We have observed the holidays, given alms to the poor, drunk punch with the servants, and rung in the New Year. Richard left us ten days ago, travelling to Liverpool, where he set sail back to Belgium.

I cannot attest to the health and prosperity of the estate.

The confidential matter has cast a pall over us.

Mrs Travers is an intelligent woman and in the course of her treatment came to understand the source of her suffering to be her husband’s infidelity.

Mr Travers is now living in a low cottage on the edge of his farm.

Since theirs is a large and productive property, I am unsure how we can proceed with this state of affairs.

As to the others, when I pressed Yardley, he said Mrs Pirtle, whose understanding is not deep, had shrugged off what she called a man ‘seeing to his needs’, but he has little hope for similar complaisance from Mrs Butters, a Methodist, since she, too, is now making the obvious connexion.
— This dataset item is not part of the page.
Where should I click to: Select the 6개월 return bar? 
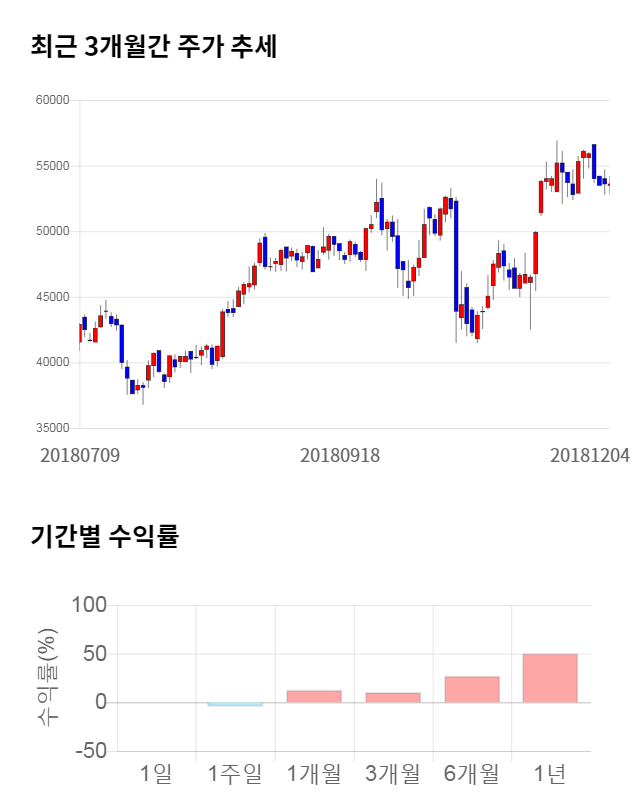pyautogui.click(x=471, y=690)
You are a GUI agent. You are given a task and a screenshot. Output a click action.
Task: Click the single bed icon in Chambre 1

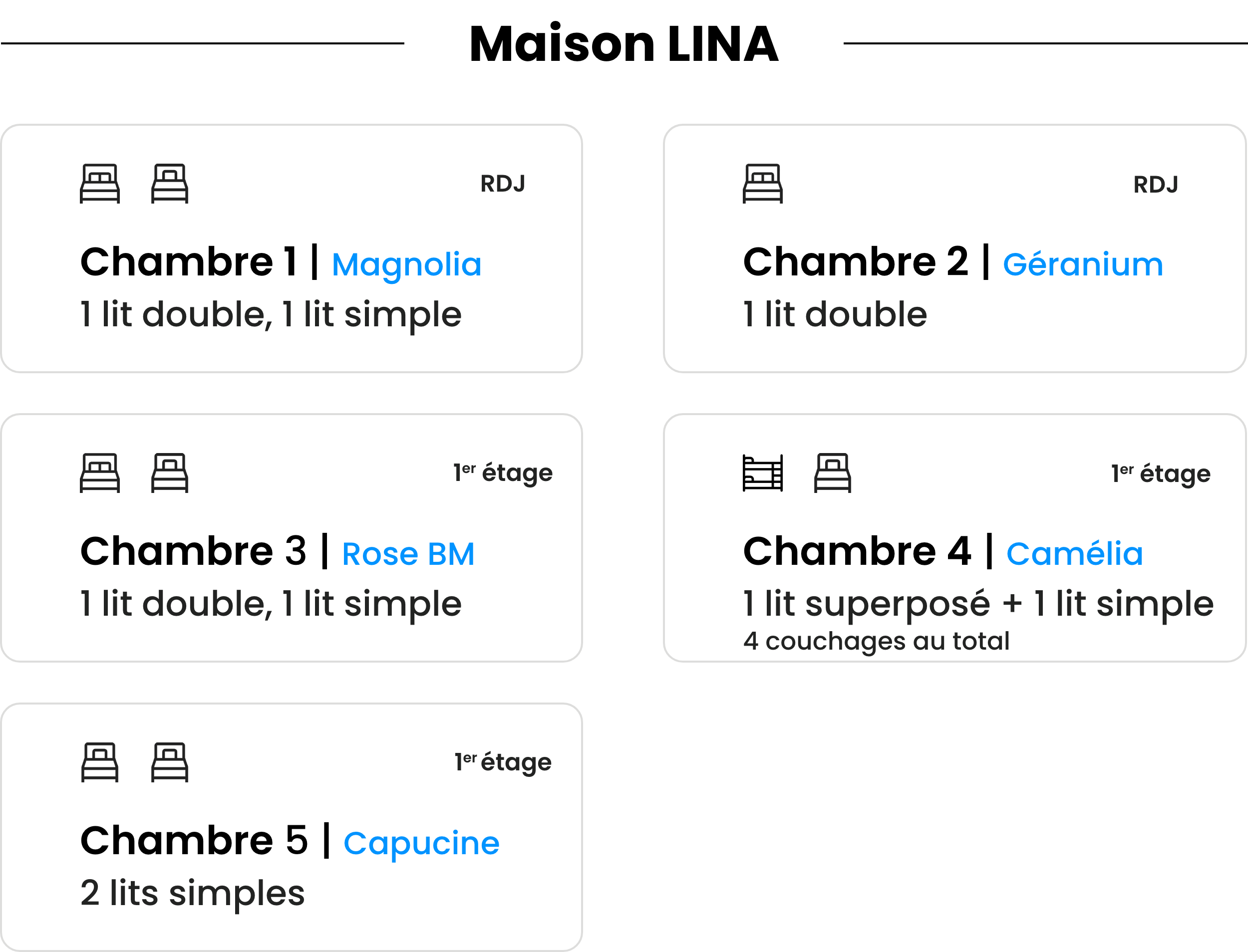(170, 184)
After consulting with my steward, who only shrugs and laughs, I summoned Mrs Darcy. My purpose was to ask if she could be of any assistance in reconciling the Travers.

She tartly suggested I build a couple of widow and orphan cottages because husband murder was more likely than a happy resolution.

We spoke heatedly for a quarter of an hour on this subject.

It is her opinion that being dosed with mercury for six weeks is a torment equalling the original complaint and that the women are becoming so sick they are unable to carry their share of the work, much less inclined to stay contentedly with an offending husband when he is too debilitated to provide for her children.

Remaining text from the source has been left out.